**** MATERIAL SHOWN
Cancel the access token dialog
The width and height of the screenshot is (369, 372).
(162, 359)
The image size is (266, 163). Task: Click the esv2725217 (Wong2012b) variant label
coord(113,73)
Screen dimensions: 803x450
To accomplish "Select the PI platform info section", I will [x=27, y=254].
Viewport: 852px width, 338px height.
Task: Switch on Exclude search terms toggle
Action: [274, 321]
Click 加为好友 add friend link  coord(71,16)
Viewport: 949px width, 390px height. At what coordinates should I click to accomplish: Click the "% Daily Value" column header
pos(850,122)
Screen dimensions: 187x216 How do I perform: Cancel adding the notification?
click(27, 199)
********
**** MATERIAL SHOWN
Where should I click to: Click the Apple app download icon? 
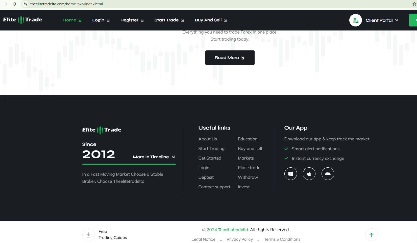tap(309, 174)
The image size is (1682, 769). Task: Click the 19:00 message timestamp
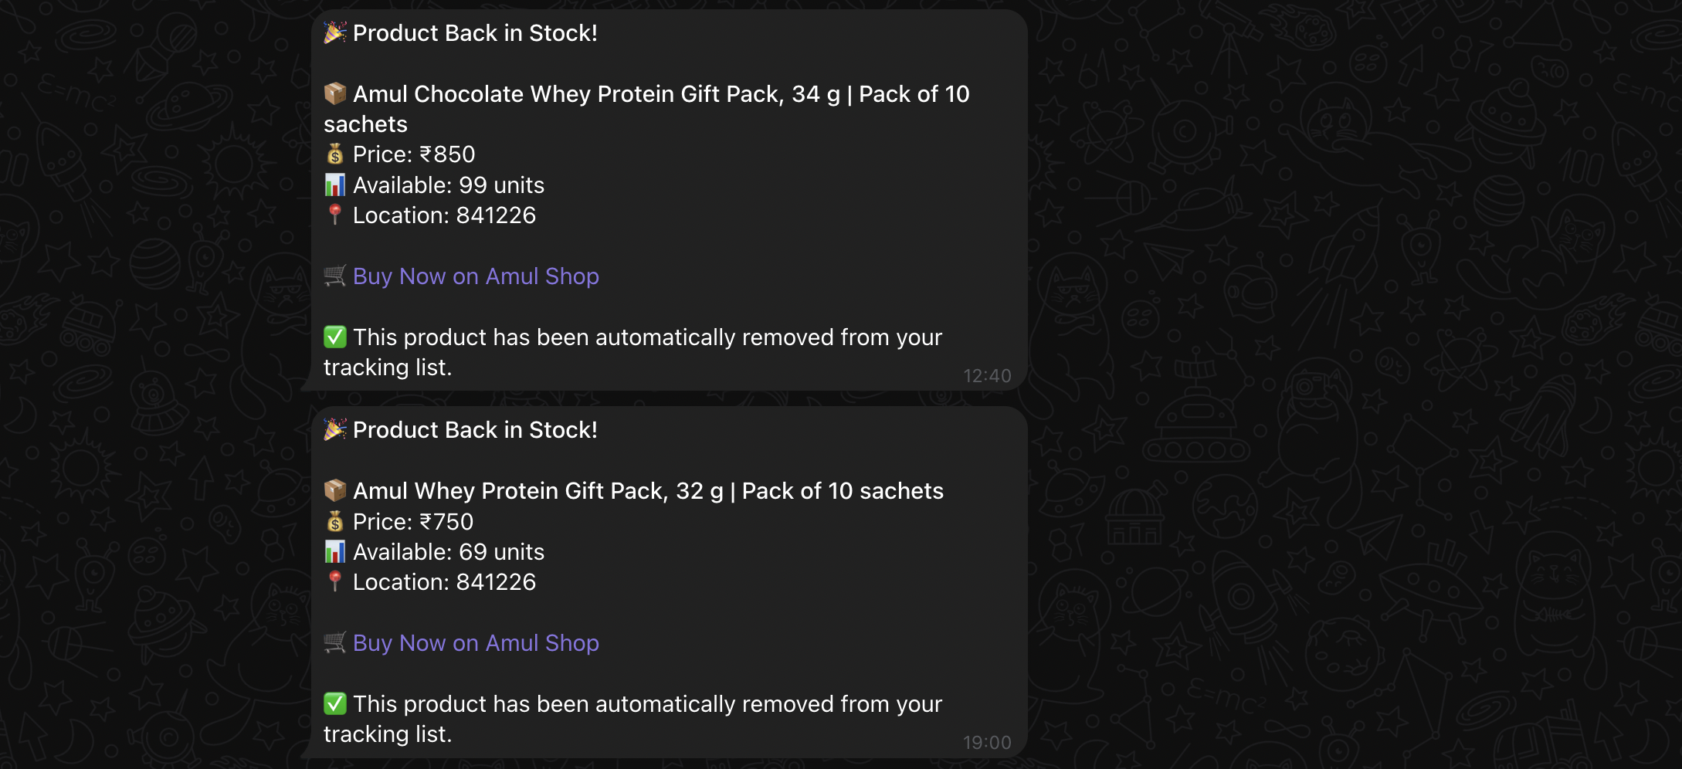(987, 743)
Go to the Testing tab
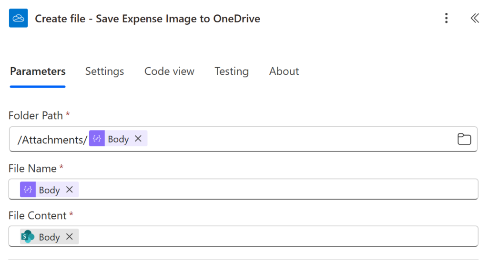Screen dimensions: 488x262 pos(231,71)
********
EXERCISE - Copy the listing word for word, starting at the line containing "Cancel the access token dialog" and ending after the line containing "coord(113,73)".

FINISHED EXERCISE -
Cancel the access token dialog
The width and height of the screenshot is (369, 372).
(162, 359)
The image size is (266, 163). Task: Click the esv2725217 (Wong2012b) variant label
coord(113,73)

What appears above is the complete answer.